A little while ago I told a friend that I thought I’d lost my nerve. She immediately, and very kindly, said I could come and ride her quiet mare any time I like. I considered this very thoughtful offer and realised that I hadn’t explained myself clearly at all. I hadn’t actually lost my nerve at all, I would happily get on a horse that I knew, as long as they were relatively safe and sensible and I knew they’d be happy to be ridden. What had actually happened was I’d become more risk averse. I didn’t want to do anything risky that might result in a fall and injury.
I last fell off a few years ago and had a very near miss. My horse at the time got panicked by a stag and spooked then bucked repeatedly, then when I hit the floor he put both hind feet on my left leg as he bounced off and galloped away from the scene in blind panic. Very fortunately for me we were in a stubble field and it was after a spell of wet weather so the ground was very soft and my leg, instead of breaking, sank into the muck. After a moment or two to gather myself, I was able to get up and hobble after him, bruised but thankfully not broken.
I think that was the point when it dawned on me that I really couldn’t afford to get injured! I am self employed and if I can’t work, I don’t get paid. I’m also a mum, my husband works full time and we have a menagerie of animals. Who would care for them all if I was incapacitated?

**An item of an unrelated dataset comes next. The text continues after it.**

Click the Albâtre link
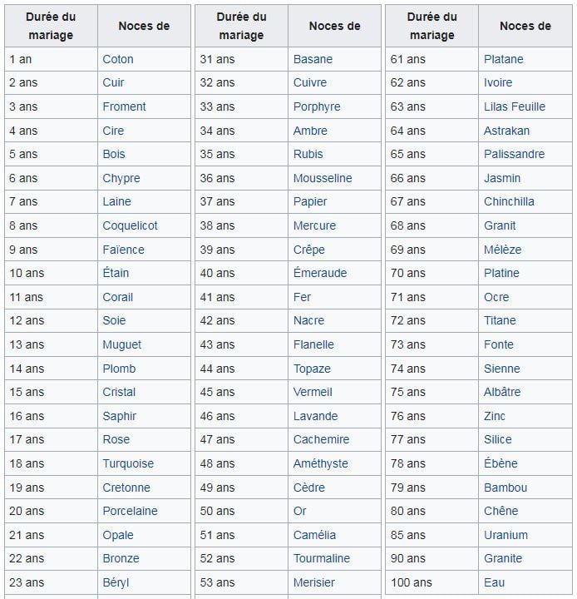The image size is (577, 599). [x=502, y=392]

Quite apart from anything else, in many cases, accidents happen when horses are a bit stressed, a bit overloaded, a bit unhappy about what is going on. Ethically, morally, this doesn’t sit well with me. Why would I be sitting on a stressed horse? Yes, I want to feel safe, but I also really really want my horse to feel safe. And that means training with care and managing situations so that potential threats are minimised or avoided where possible.

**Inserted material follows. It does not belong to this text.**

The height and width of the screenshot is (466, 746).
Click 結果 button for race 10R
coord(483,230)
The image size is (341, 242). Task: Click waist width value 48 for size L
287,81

The fall I had happened because of a factor beyond my control: I didn’t know there was going to be a stag on the other side of the hedge. But I did know that there had been a stag hanging around the farm, and the horses had been unsettled as a result. And I did know that my horse was not his usual happy self that ride, and hadn’t been for a few days. I had been testing things out and trying to work out what was bothering him. Of course, if I had been one of my clients, I’d have said,’Don’t ride until we get to the bottom of this’. I would definitely have said,’If he seems unusually tense, just hop off and lead him home’. So I did take a risk, I rode a less than happy horse, and I paid the price. I learned my lesson!!

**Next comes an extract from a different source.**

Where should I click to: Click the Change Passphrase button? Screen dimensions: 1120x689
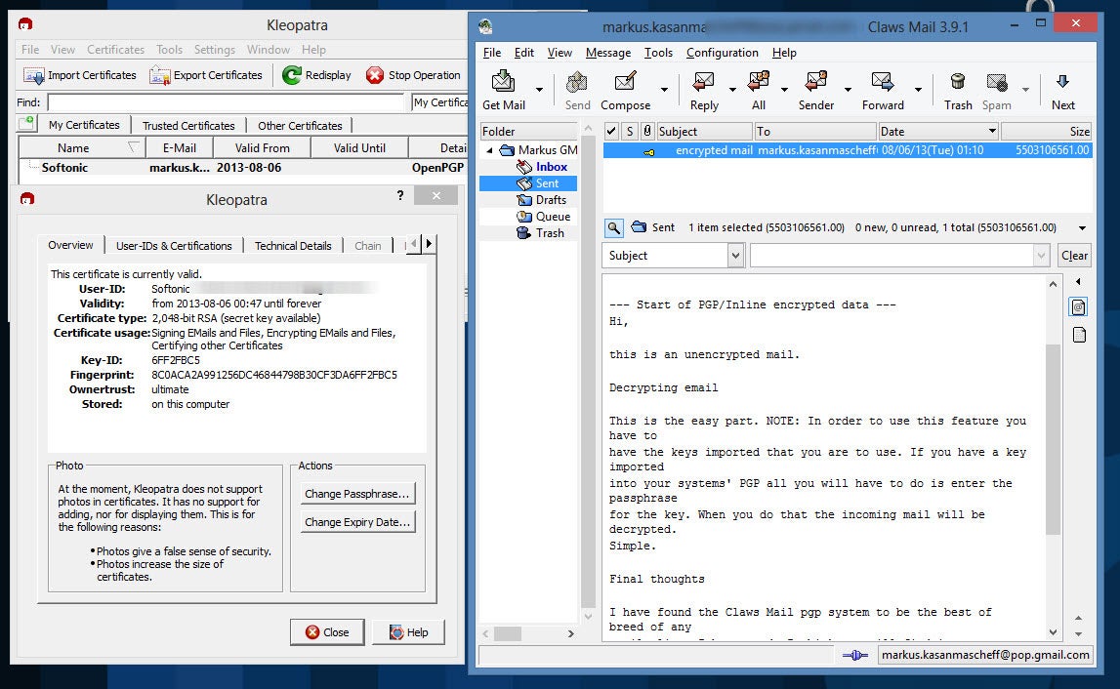tap(356, 494)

Over the few years since that happened, I have definitely become more risk averse. The covid pandemic hasn’t helped, and I’m pretty sure I’m not alone in that. But what I’m appreciating now, more than ever, is that we absolutely must pay attention to how our horses are feeling, and respond appropriately. There is rarely, if ever, a place for a ‘sit tight and kick on’ attitude. We aren’t ‘giving horses confidence’ when we do this. We are in fact bullying/ donineering/ forcing them through sheer strength both physically and strength of will.
The best thing we can do is, in fact to listen to the horse. Offer reassurance. Hop off and use our positively trained tools to help them re-engage with us and shift their focus off whatever is worrying them and back on to us. Retreat if necessary. Return to a safe space. Do whatever we need to stay safe in that moment and then make a training plan so that whatever has happened to upset the horse doesn’t happen again.
I have a lovely young horse at the moment, my gorgeous Kaikoura. He came to me as an unhandled, late gelded, very kind but very strong three year old. He has been a slow training process because I’ve had to work really hard to teach him to stay with me no matter what. He would have been a nightmare with traditional training methods. He was so strong and had learned to use his strength incredibly effectively in the herd environment. Plus, he had a very reactive nervous system and was very quick to spook and run.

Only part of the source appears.